Design, study population and TB diagnosis
This retrospective diagnostic pilot study included a set of 498 posterior-anterior (PA) CXR images of patients included in a cluster randomized clinical trial conducted in Ethiopia and Guinea-Bissau from January 2017 until the end of March 2018.(17, 18) (Figure 1 Flow diagram) The patients included were adults seeking help for symptoms indicative of TB at primary health care centers. They were part of a follow-up group seen two weeks after inclusion for TB-presumptive findings where initial sputum analysis was not performed or was negative. The CXR and Xpert analyses were performed within the same week and prior to the clinical assessment and were only carried out for patients who had persistent symptoms at the two-week follow-up.

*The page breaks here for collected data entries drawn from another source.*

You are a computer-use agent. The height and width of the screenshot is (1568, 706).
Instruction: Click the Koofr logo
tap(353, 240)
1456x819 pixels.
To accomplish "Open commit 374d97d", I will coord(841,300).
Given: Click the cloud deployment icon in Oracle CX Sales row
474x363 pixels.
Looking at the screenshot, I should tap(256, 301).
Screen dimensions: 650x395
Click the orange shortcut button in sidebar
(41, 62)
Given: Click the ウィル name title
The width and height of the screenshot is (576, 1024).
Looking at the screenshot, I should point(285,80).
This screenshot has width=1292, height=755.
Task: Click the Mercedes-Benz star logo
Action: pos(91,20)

Clinical TB was diagnosed by experienced physicians based on clinical signs and symptoms, CXR findings and a trial of antibiotics (17). This diagnostic standard was included because it is a common method for the diagnosis of TB in low-resource settings. (19) The clinicians assessing the patients were blinded to the radiologists’ assessments, as they were performed after the study conclusion. All PTB patients were assessed for treatment outcome, and all included participants were visited one year after inclusion to assess survival.
The CAD CXR
The software qXR was developed by qure.ai (Mumbai, India) as an artificial intelligence (AI)-based CAD for analysing posterior anterior (PA) CXRs for abnormalities.(16) The AI algorithm was trained using a multihospital training dataset of 2.3 million chest X-rays and their corresponding radiology reports to identify abnormal X-rays and specific abnormalities.

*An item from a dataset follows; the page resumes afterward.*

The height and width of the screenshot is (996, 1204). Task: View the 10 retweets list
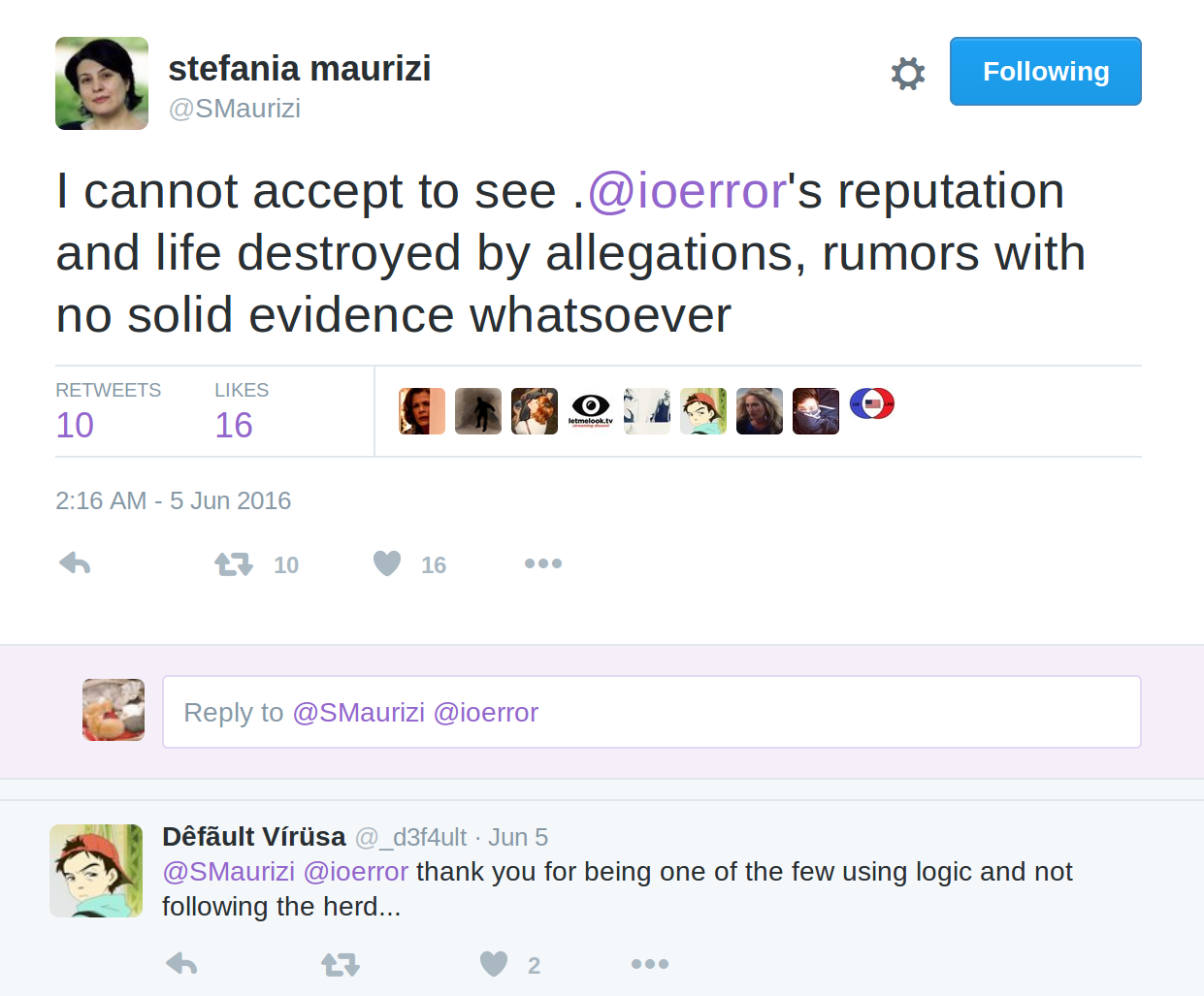coord(75,425)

qXR assigns a score between 0 and 1 to indicate the presence of a certain finding. It also outputs a pixel map indicating the location of the target abnormality (see Appendix). This study used a threshold of 0.5, which is considered the default recommended for most settings. (20)

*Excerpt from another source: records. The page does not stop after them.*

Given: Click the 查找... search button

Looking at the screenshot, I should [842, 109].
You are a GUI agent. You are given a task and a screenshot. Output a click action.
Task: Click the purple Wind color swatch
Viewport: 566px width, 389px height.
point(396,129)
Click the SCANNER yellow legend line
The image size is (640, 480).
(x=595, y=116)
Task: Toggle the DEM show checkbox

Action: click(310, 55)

In the present study qXR version 3.2 was used to analyse the CXRs.
The radiologists
Both radiologists have longstanding experience in analysing CXRs for TB in a high incidence setting.
Radiologist A is an assistant professor of radiology at the College of Medical and Health Sciences, University of Gondar (CMHS UOG), and obtained his medical degree at CMHS UOG and his radiology specialty certificate at Addis Ababa University (AAU). In addition, he has served in an academic position and as a consultant radiologist at Gondar University Hospital (GUH). He has served as the head of the Department of Radiology at GUH for two years. He has 10 years of experience in the field of radiology.
Radiologist B is an associate professor of radiology at the Department of Radiology at CMHS UOG. He has worked as a consultant radiologist at the GUH since 2010. He obtained his medical degree and specialty certificate in radiology at AAU. He currently serves as head of department at the Department of Radiology at CMHS UOG. He has 14 years of experience in the field of radiology.
In the analysis we also analysed the pooled radiologists´ assessments against CAD CXRs.
The radiologists and AI crew were blinded to all clinical information and microbiological test results.
Assessment of chest radiographs
The PA CXRs were photographed using commonly available digital or mobile phone cameras (Sony Cyber-shot (20.1 MP), Samsung Galaxy A3 (13.0 MP), Canon EOS 70D (20.2 MP); resolution varying from 72 - 350 dpi) that placed the CXRs on a light box in daylight using a guide provided by qXR (Appendix), anonymized, numbered in a random order and sent digitally to qure.ai and the radiologists.
Classification of findings
The findings assessed by CAD CXR and the radiologists are presented in Table 1.
CXRs were classified as abnormal if one of the following findings was identified: consolidation, cavitation, fibrosis, nodule, blunted cardiopulmonary angle, pleural effusion, hilar lymphadenopathy, or tracheal shift.
Treatment outcome
According to the WHO, failure was defined as death during treatment, loss to follow-up and/or treatment failure (i.e., a patient whose sputum smear or culture was positive at month 5 or later during treatment), while treatment completion and cure were defined as successful.(21)
Analysis
All data analyses were performed using Stata version 11 (Stata Corporation, College Station, Texas, USA). Kappa coefficients, and associated 95% confidence intervals (CI), were used to investigate the interrater reliability of the radiologists and AI. The following scale was used for the interpretation of kappa coefficients: <0, poor; 0–0.20, slight; 0.21–0.40, fair; 0.41–0.60, moderate; 0.61–0.80, substantial; and 0.81–1.00, almost perfect (22). To assess the overall accuracy of the AI, ROC analysis was used to determine the AUC using the “roctab” command in Stata 11, which provides a nonparametric estimation of the ROC curve and Bamber and Hanley confidence intervals for the AUC of the ROC curve. The sensitivity and specificity were calculated.
The same accuracy measures were also used to compare the radiologist’s assessment to that of the CAD CXR and were plotted together with the ROC of CAD CXR .
The sensitivity, specificity, positive predictive value and negative predictive value were calculated, and microbiological confirmation (by GeneXpert Mtb/Rif (GX)) and/or clinical diagnosis were used as the reference standards.